The use of alternatives to iodinated contrast is another approach to preventing CIN.3 It has been reported that PCI can be performed with gadolinium contrast agent;15,16 this appears to be a possible alternative method for patients with CRI, although the safety of this agent in the high-risk group such as our 2 patients has not been established.17 A novel method for removing iodine contrast from the coronary sinus has been demonstrated in animal experiments.18 It is anticipated that this method will be transferred to clinical settings.
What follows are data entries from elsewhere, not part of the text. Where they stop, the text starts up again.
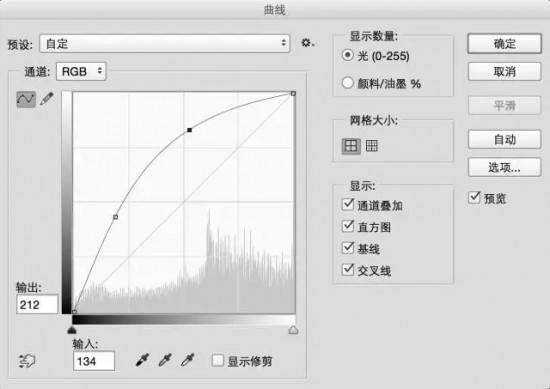Select the edit points curve tool
Image resolution: width=550 pixels, height=389 pixels.
pos(26,99)
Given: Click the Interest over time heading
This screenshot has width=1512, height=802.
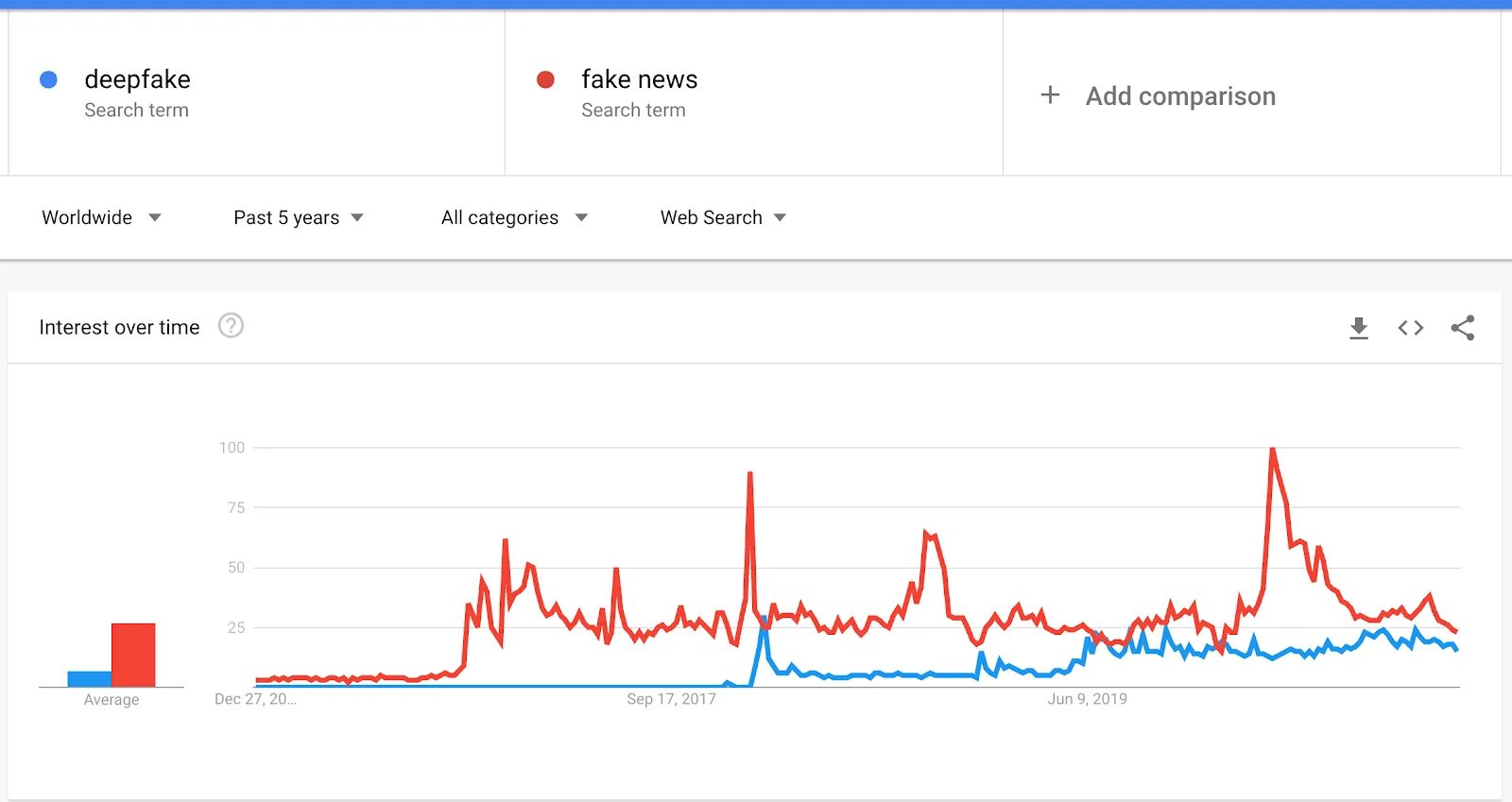Looking at the screenshot, I should (x=119, y=327).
The scoring method for prediction of CIN has been recently demonstrated to stratify the patients according to the risk of CIN after PCI.19 Risk stratification is important in selecting the method of management for preventing CIN following PCI. For high-risk patients, the aforementioned procedural techniques should be fully utilized in addition to the providing sufficient hydration.
With the described method using various techniques and devices, PCI was feasible under stringent restrictions on the dose of contrast media used. This procedure is theoretically applicable even for complex lesions, and is expected to contribute to the elimination of CIN in patients with CRI.